> [Task brief]:
Lines from the one containing "The height and" through the last line of the data are to be returned exactly, both ends included, minus any pictures.

(Material provided)

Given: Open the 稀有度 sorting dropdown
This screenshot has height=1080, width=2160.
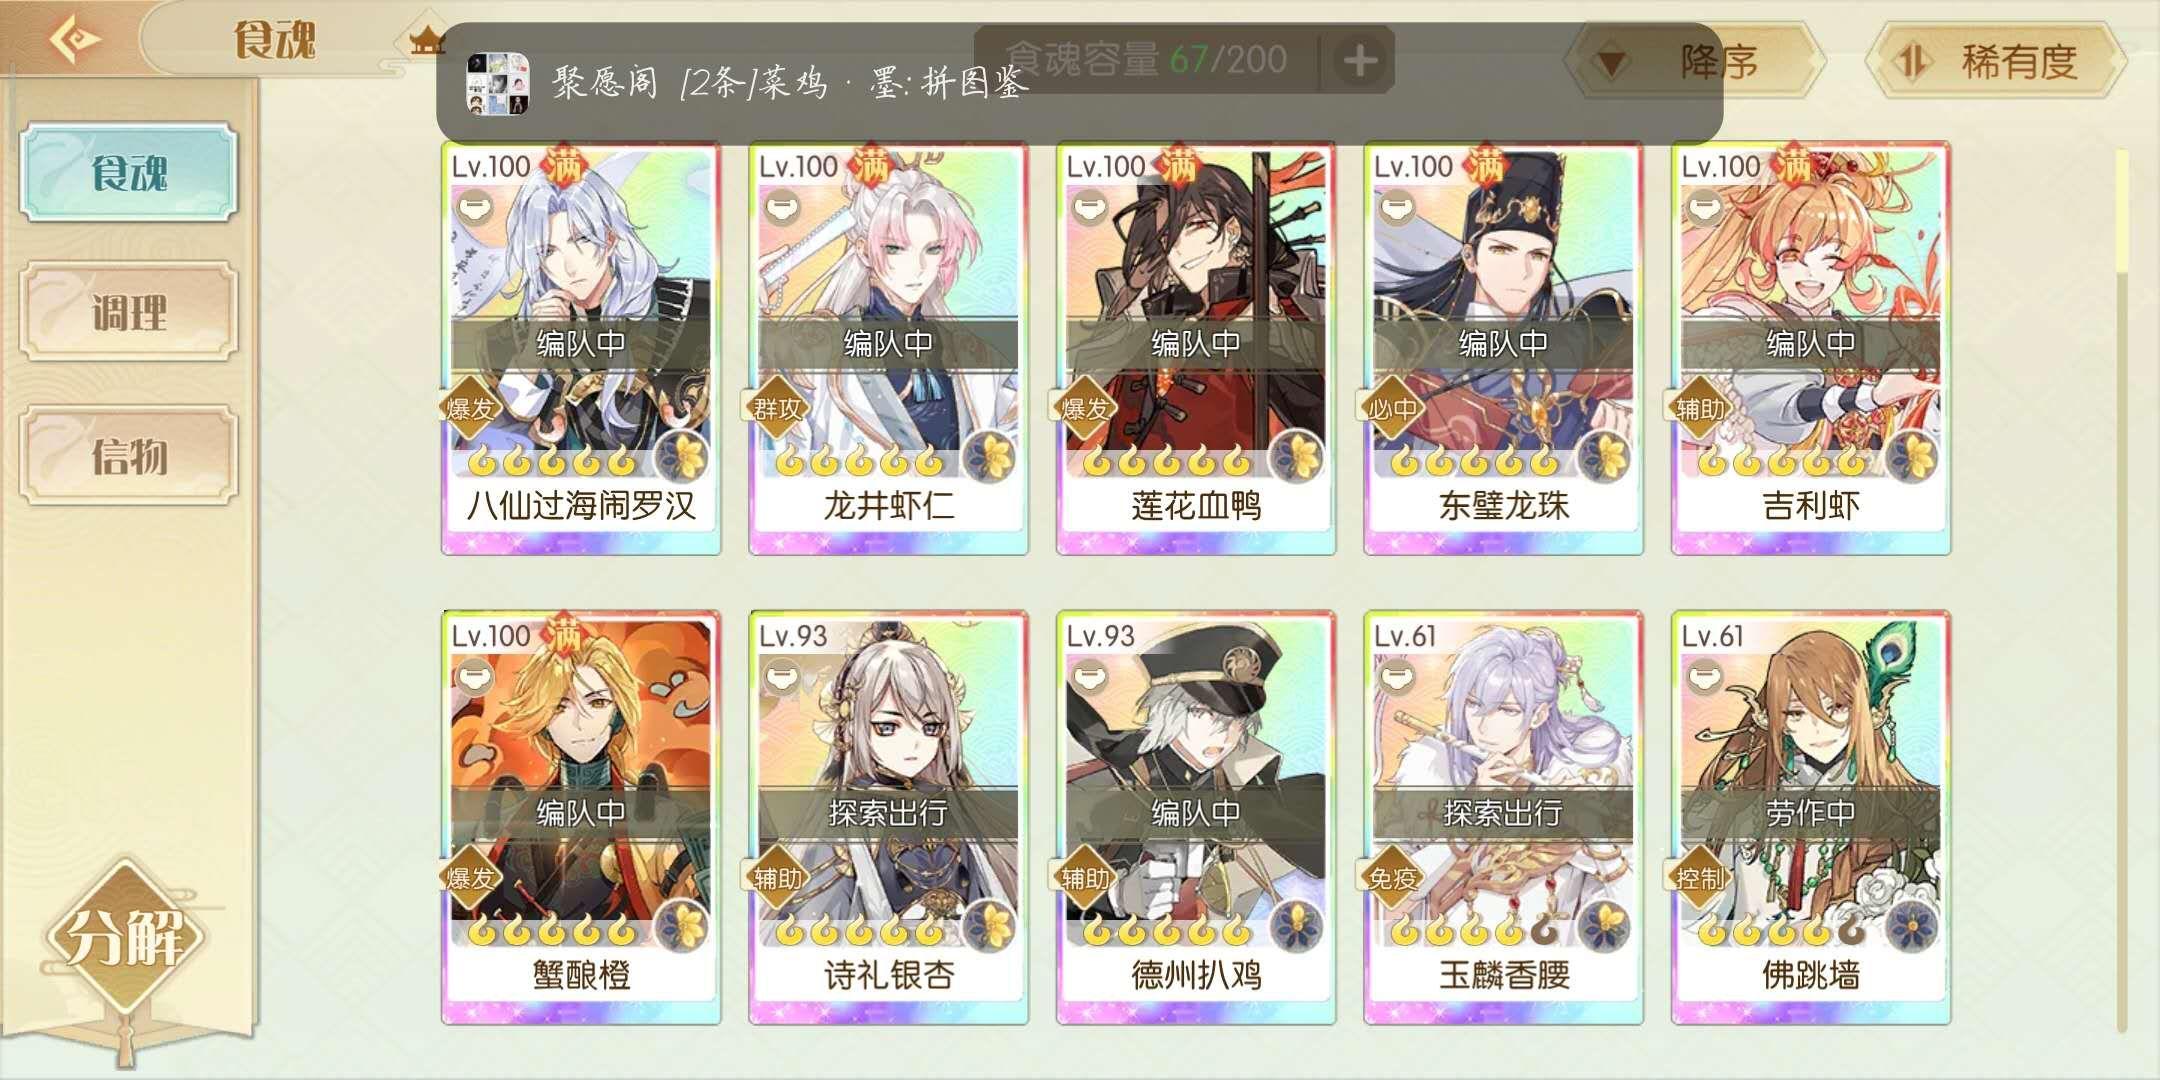Looking at the screenshot, I should [x=1996, y=62].
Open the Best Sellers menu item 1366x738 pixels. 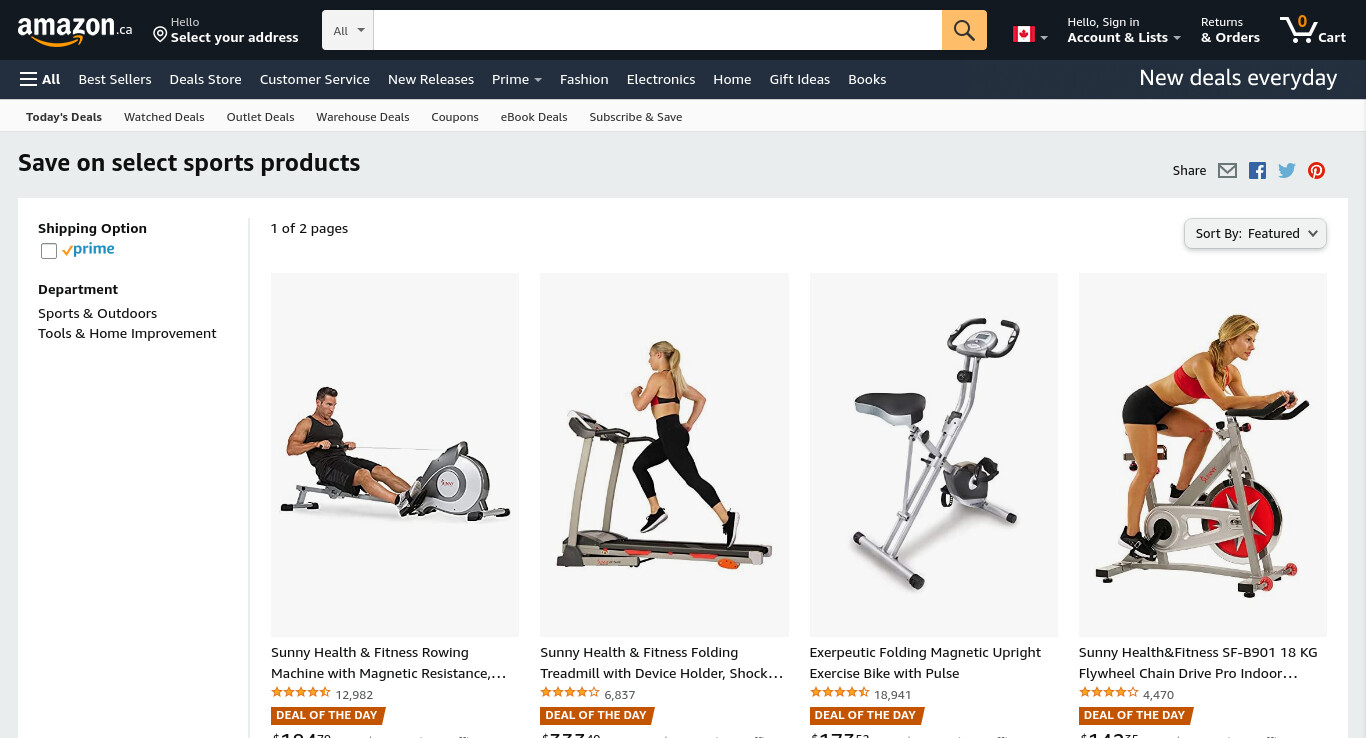coord(115,79)
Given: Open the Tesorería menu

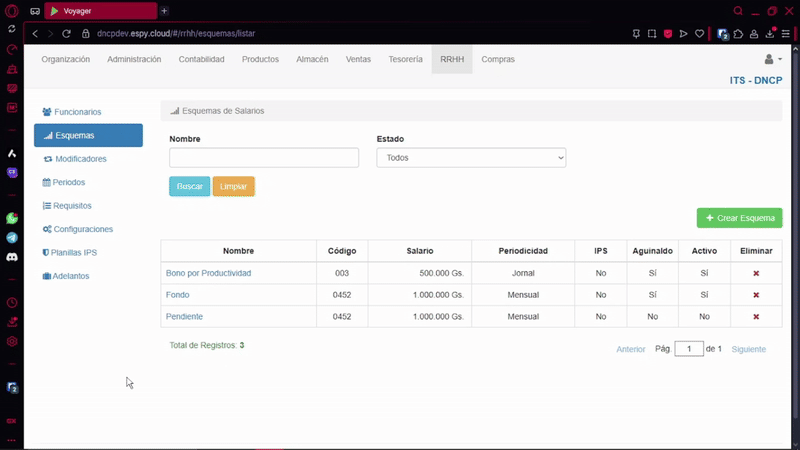Looking at the screenshot, I should (405, 60).
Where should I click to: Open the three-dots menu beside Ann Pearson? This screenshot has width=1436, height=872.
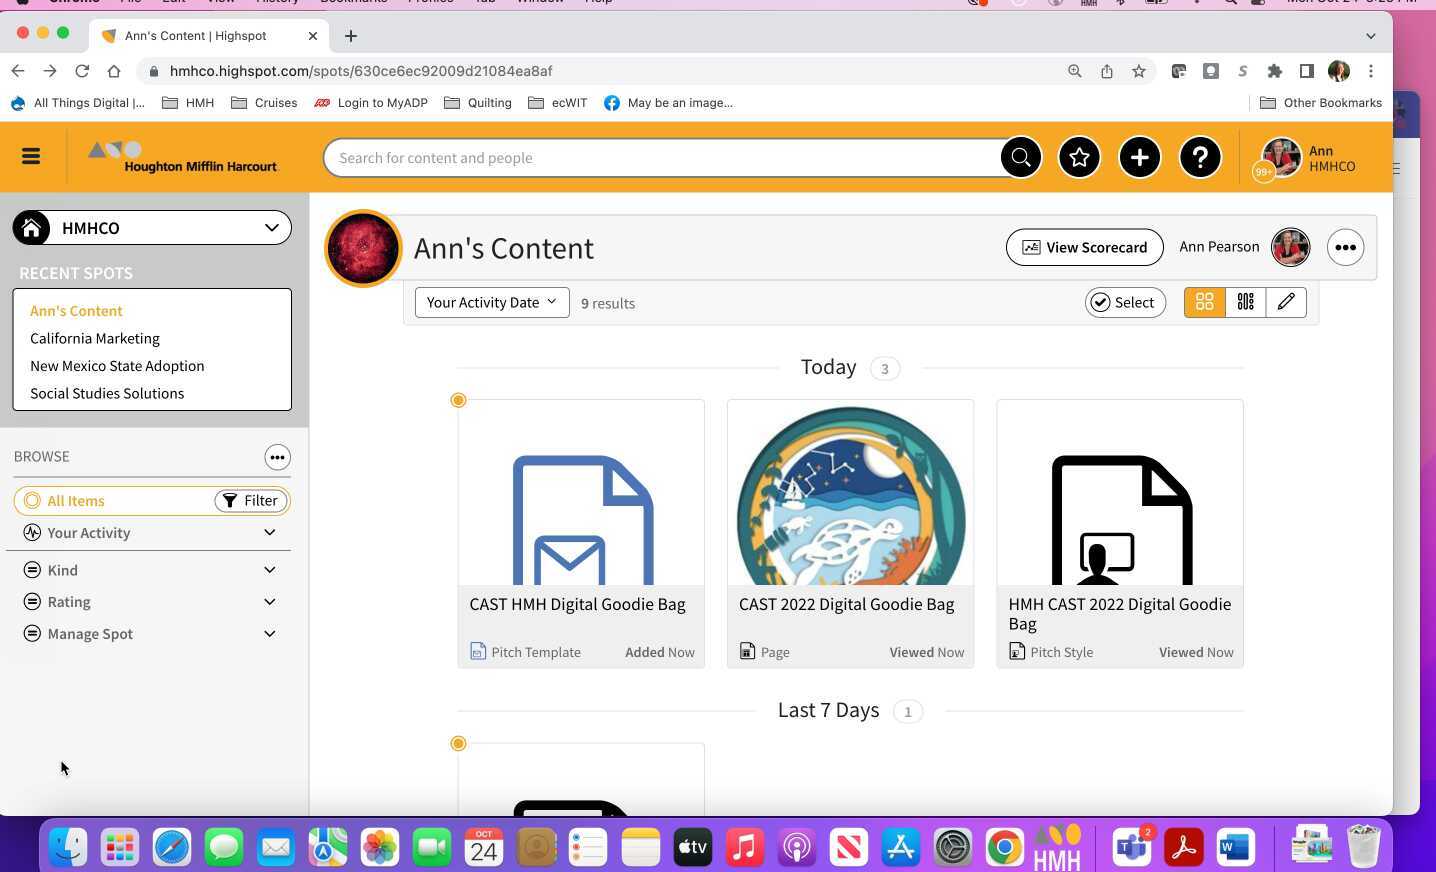click(x=1345, y=247)
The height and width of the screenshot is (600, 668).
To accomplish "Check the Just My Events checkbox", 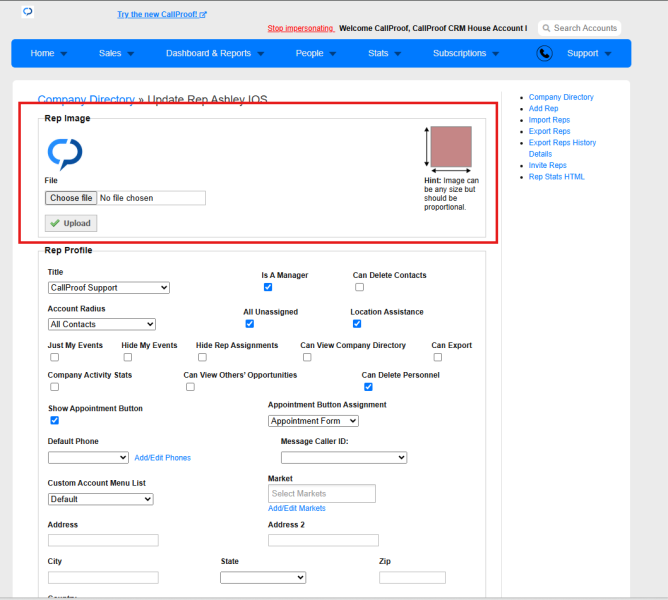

(End Material provided)

> [Answer section]:
The height and width of the screenshot is (600, 668).
To accomplish "Check the Just My Events checkbox", 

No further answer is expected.